A presentarlo è Jovaebbasta – all’anagrafe Giovanni Mele – il food creator partenopeo che spopola su Instagram.
L’occasione per coinvolgere e conquistare i rappresentanti dei Media è stata data da un partecipato evento che si è tenuto nella rinnovata location in Corso Italia.
Presenti professionisti dell’Informazione di settore e operatori della Comunicazione che hanno potuto testare ed apprezzare l’offerta del ristorante, d’impostazione innovativa, evoluzione di quella Macelleria di Mare che ha già portato sul territorio un modo intrigante di gustare il pescato e i piatti di mare e tra essi, i salumi di mare.
In carta, pietanze frutto della riscoperta e reinterpretazione di ricette marinare, stile anni ‘80.
Food d’eccellenza in primo piano, nel locale ispirato al sea & drink, con tante indovinate declinazioni, firmato appunto da Giovanni Mele e da Leonardo De Luca, noto come store manager della avanguardista Macelleria Di Mare della quale Maredizione rappresenta appunto un continuum.
Attrattore di punta è il profumo inebriante e voluttuoso delle pietanze tradizionali italiane, in primis quelle in voga negli anni ‘80, che vengono attualizzate con attenzione al rispetto della loro identità, e presentate con un’efficace narrazione digitale.
Altro punto di forza indicato, è la qualità superiore selezionata con cura, degli ingredienti impiegati che sono di provenienza regionale campana.
Durante l’ultimo anno, Giovanni e Leonardo hanno organizzato diversi eventi, strutturati in una direzione alternativa e controtendenza, che supera “il mondo stereotipato dei social network”, per “discostarsi dalle tendenze moderne puramente estetiche o legate al food porn”, facendo rotta su un’ambiziosa operazione di recupero delle emozioni.

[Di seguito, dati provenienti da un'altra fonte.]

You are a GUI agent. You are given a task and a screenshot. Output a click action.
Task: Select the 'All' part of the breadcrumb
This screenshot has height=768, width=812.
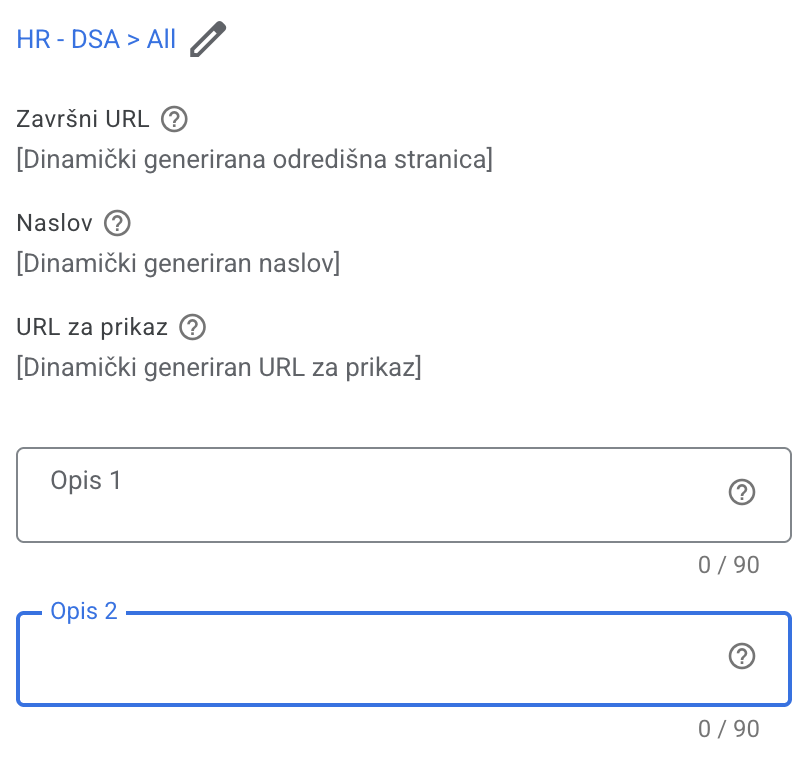[x=161, y=40]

Collaborati da un’affiatata squadra, i due mirano a riscuotere la soddisfazione di coloro che assaggiando le specialità gastronomiche di Maredizione, possano godere pienamente di “un piatto dal vivo”. L’intenzione dichiarata è di riuscire a “farli innamorare di ciò che mangiano, attraverso i cinque sensi”.
Propongono ricette eighty riviste con precisa inventiva e con contagiosa passione.
Il notevole bagaglio di studi chimici che vanta Giovanni Mele, dà un’impronta particolare a Maredizione dove, con metodo scientifico vengono preservati gli aromi e garantita una cottura ad hoc eseguita “a vista”, apprezzata soprattutto dai palati ricercati.
Il nuovo look della location si basa su chiari riferimenti marini, come gli originali tarocchi che riportano il QR code, collocati sui tavoli e sul banco principale. Distintivi pure i piatti decorati con disegni e scritte a tema e l’oggettistica artigianale raffigurante gli abitanti del regno di Poseidone, complementi di un’esperienza immersiva multisensoriale, come le coloratissime stampe esplicative.